◆ EXERCISE DESCRIPTION ◆
From the line containing "Task: Click the home icon beside Trang chủ" to the last line of the records, please reproduce every line exactly and nothing more.

GIVEN DATA Start Marker

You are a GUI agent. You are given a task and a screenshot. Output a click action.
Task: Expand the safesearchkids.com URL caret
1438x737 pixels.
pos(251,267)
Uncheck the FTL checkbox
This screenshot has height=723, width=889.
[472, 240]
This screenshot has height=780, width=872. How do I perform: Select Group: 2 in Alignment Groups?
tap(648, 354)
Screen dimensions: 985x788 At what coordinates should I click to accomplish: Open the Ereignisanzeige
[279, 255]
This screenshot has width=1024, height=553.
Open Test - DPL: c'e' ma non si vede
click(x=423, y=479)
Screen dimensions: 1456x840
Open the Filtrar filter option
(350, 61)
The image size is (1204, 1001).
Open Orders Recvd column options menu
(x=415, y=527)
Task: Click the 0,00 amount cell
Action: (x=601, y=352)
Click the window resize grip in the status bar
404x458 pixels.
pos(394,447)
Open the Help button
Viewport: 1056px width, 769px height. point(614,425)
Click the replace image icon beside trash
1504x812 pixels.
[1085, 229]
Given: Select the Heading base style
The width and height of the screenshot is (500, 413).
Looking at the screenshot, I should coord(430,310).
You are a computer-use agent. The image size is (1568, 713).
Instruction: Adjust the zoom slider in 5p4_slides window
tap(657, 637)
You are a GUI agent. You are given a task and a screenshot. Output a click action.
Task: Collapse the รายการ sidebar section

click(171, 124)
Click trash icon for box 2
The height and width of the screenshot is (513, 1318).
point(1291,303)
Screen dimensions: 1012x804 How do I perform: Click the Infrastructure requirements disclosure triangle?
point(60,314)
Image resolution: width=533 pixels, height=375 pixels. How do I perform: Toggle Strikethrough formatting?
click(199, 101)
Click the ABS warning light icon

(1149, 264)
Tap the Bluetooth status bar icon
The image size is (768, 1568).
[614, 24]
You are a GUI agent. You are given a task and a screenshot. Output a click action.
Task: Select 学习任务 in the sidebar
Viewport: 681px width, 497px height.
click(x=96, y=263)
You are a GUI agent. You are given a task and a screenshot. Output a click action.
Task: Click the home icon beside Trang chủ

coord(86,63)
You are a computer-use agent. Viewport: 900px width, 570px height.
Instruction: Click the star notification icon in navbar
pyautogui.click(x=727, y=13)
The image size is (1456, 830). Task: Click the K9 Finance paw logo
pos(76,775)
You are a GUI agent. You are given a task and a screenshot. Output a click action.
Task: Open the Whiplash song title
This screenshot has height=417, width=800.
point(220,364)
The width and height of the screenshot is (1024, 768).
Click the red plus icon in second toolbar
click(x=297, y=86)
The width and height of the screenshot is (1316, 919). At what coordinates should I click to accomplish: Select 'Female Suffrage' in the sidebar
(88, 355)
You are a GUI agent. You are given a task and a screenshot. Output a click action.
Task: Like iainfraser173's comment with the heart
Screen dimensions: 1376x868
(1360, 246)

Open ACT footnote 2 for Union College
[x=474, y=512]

GIVEN DATA End Marker

◆ OUTPUT FOR THIS TASK ◆
Task: Click the home icon beside Trang chủ

coord(86,63)
You are a computer-use agent. Viewport: 900px width, 570px height.
Instruction: Click the star notification icon in navbar
pyautogui.click(x=727, y=13)
The image size is (1456, 830). Task: Click the K9 Finance paw logo
pos(76,775)
You are a GUI agent. You are given a task and a screenshot. Output a click action.
Task: Open the Whiplash song title
This screenshot has height=417, width=800.
point(220,364)
The width and height of the screenshot is (1024, 768).
Click the red plus icon in second toolbar
click(x=297, y=86)
The width and height of the screenshot is (1316, 919). At what coordinates should I click to accomplish: Select 'Female Suffrage' in the sidebar
(88, 355)
You are a GUI agent. You are given a task and a screenshot. Output a click action.
Task: Like iainfraser173's comment with the heart
Screen dimensions: 1376x868
(1360, 246)

Open ACT footnote 2 for Union College
[x=474, y=512]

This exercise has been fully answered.